Later that afternoon, McGovern spent an hour at Crimson & Clover Farm in Florence, speaking with owner Nate Frigard about the 10-year-old’s efforts to distribute food, at low cost or for free, to families. needy people in the region.
“You want to create a system where people have a choice (to buy) fresh, locally grown produce, instead of something that’s been shipped across the country,” McGovern said. “We want to make sure that the amazing food that is grown in places like this is available to everyone, not just the wealthy, but the struggling people.”
Crimson & Clover has approximately 600 CSA shareholders locally and in the Boston area. The ASC program allows clients to make an investment in a farm while receiving fruits, vegetables, herbs, milk and meat once a week.
Some CSAs let their shareholders work a few hours on the farm instead of paying, and SNAP beneficiaries can use their benefits to pay for shares.
“The cost of living is different in Mitchell, South Dakota than in San Francisco or Boston,” said McGovern, advocating for equitable food access programs that leave no one behind. “You see people showing up at these food distribution centers and they say, ‘I’m working, it’s just not enough. And I’m not eligible for SNAP.
He said food insecurity is linked to other major social policy issues such as minimum wages, utility costs, access to transport, health care, education and climate change.
“The USDA needs to open its eyes a little more,” said McGovern, “and get a little more creative in how they allocate funds.”
Speaking to Gill, Whipps said there was “no greater advocate in the land” of food insecurity and child hunger than McGovern. She echoed her statement on the need for more education on nutrition and agriculture.

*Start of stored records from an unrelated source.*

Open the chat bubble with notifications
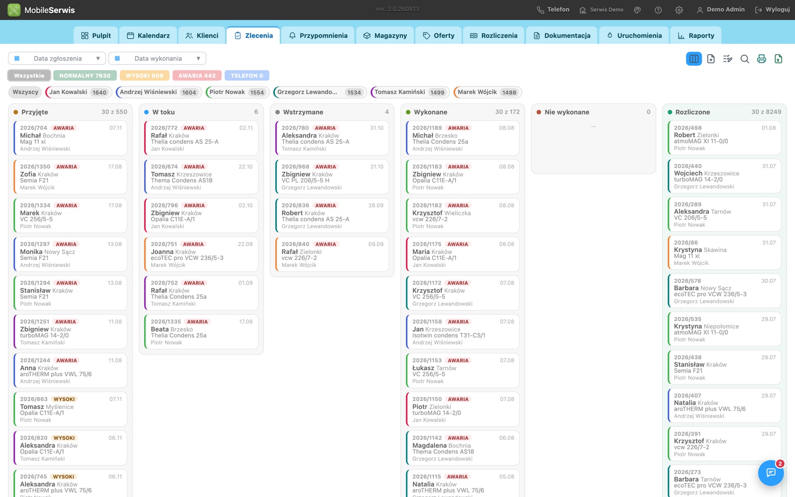The width and height of the screenshot is (795, 497). tap(771, 473)
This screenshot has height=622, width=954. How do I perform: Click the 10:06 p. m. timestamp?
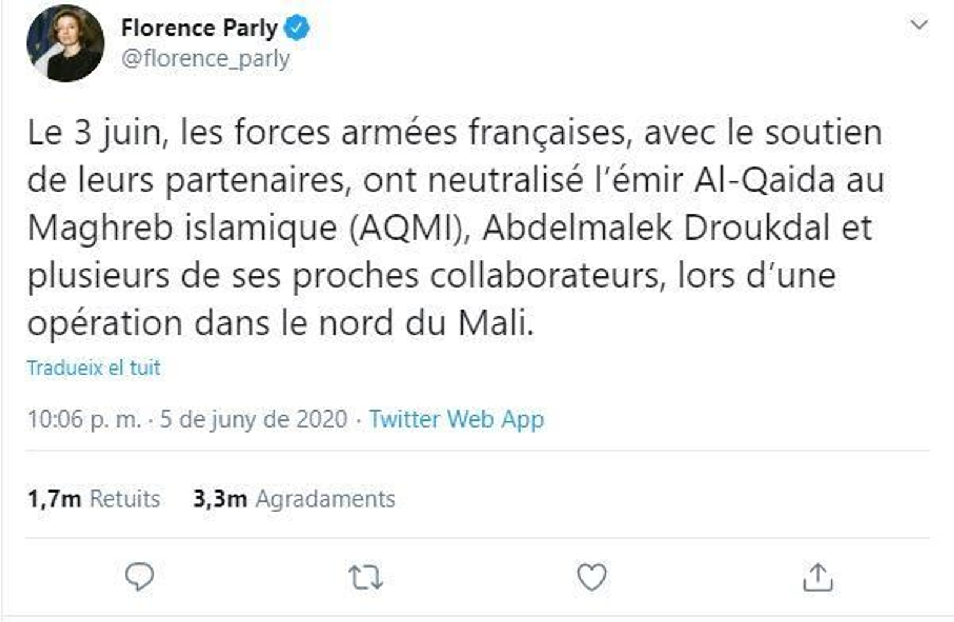click(x=84, y=419)
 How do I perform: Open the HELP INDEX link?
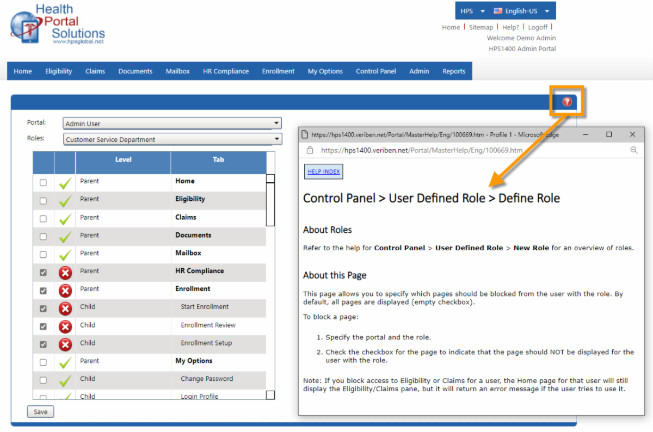pos(324,171)
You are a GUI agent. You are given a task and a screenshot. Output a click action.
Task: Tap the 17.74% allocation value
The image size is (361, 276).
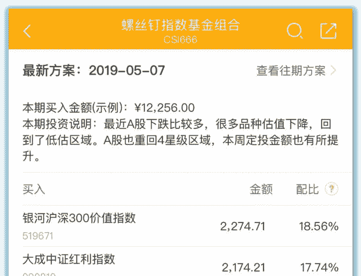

“Food is directly linked to public health,” Whipps told the Greenfield Recorder. “The closer you get from farm to table, the healthier it is. ”
She said expanding HIP benefits is a “win-win-win” situation because it helps people buy food, pays farmers who put their soul into their work and keeps the public healthy.
“No one goes into farming to become a millionaire,” Whipps said. “We have to support our farmers.
CISA program coordinator Zoraia de Jesus Barros said the annual farm tour helps lawmakers “really understand” what’s going on on farms in the regions they represent. She added that the presence of other government officials helps maintain the growth of SNAP and HIP.
“It gives a real perspective,” said de Jesus Barros. “Seeing that and advocating for those needs… having USDA and local and state representatives, it strengthens the case. ”
De Jesus Barros said McGovern has always been an advocate for farmers and Wednesday’s tour was another example.
“It supports agriculture in a wide range,” said de Jesus Barros. “He is an advocate for SNAP and HIP.”
Comerford said feedback from farmers is essential and said they are helping her develop programs like HIP, which she says is one of her highest priorities.
Comerford, who chairs the state’s joint committee on public health, said the annual tour offers a field perspective that shows the real experiences of farmers that cannot be found otherwise.
“I can read on Upinngil, but to be on Upinngil,” Comerford said. “It’s critical.”
Chris Larabee can be reached at [email protected] or 413-930-4081. Editor Brian Steele contributed to this story.